The Instagram Experiment and Results - peter_d_sherman
https://www.nevblog.com/1-the-instagram-experiment-and-results/
======
peter_d_sherman
Related Graphs:

[https://kopywritingkourse.com/social-media-
strategy/](https://kopywritingkourse.com/social-media-strategy/)

Excerpts:

"Also with my base content it keeps returning more and more traffic per month,
even if I don’t post much.

 _Whereas you can see my Instagram stats dropped by something like 60X less
when I didn’t post for about 10 days._ "

[...]

"I might spend 3 hours writing an article on my website today, but over the
course of time:

Day 1: People read it, even while I sleep.

Day 2: People read it and signup to the website, which builds my audience.
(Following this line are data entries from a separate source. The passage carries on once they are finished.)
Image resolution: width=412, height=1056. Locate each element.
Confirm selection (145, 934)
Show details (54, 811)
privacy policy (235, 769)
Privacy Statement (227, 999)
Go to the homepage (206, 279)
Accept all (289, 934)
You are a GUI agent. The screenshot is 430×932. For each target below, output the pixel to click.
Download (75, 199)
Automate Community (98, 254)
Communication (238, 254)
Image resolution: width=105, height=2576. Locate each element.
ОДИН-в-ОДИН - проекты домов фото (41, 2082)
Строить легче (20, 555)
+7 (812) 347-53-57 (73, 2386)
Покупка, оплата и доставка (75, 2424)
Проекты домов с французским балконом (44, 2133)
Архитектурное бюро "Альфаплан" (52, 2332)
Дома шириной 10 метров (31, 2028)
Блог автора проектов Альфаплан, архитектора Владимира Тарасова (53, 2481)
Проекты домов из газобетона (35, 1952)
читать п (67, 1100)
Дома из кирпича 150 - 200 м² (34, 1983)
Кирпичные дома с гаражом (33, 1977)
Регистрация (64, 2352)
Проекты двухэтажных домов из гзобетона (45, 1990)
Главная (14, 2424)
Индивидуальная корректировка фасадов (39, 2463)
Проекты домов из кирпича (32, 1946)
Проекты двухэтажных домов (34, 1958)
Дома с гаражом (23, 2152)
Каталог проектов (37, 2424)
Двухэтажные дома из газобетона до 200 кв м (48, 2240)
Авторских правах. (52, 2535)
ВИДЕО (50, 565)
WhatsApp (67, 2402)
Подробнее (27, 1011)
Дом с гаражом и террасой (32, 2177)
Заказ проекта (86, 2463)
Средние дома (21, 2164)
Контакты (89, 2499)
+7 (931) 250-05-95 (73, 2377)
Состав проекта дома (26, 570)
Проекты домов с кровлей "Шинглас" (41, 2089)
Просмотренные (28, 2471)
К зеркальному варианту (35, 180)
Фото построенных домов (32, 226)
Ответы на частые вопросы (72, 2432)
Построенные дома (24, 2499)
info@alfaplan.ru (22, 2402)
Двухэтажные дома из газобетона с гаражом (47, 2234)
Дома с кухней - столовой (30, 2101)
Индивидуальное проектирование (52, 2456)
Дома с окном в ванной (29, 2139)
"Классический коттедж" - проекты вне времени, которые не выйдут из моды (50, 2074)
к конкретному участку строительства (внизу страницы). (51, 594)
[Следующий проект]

Day 3: From that article I can make 5+ social media posts, exposing the
content to different networks.

Day 10: The article starts to rank in Google, sending me more traffic.

Day 20: Someone links the article and sends their traffic to the article,
growing my audience.

Day 50: I am writing an article about something similar, and can reference
that old post and use content from it.

Day 100: Someone finds the article and shares it to their social media
following, growing my audience.

Day 500: I still get traffic, signup, and sales from 3 hours of work I did 500
days ago.

 _…basically that article works for me, and builds an asset I own._

This process happens with social networks too….you can definitely build an
asset on a platform.

 _However, the key difference is ultimately the social networks owns the
asset, not you._

Also as network popularity shifts, you lose much of that benefit.

 _But if Facebook, Instagram, LinkedIn, Pinterest, YouTube and Twitter have
the eyeballs of damn near every person on Earth…..then it’s worth playing
their game._ "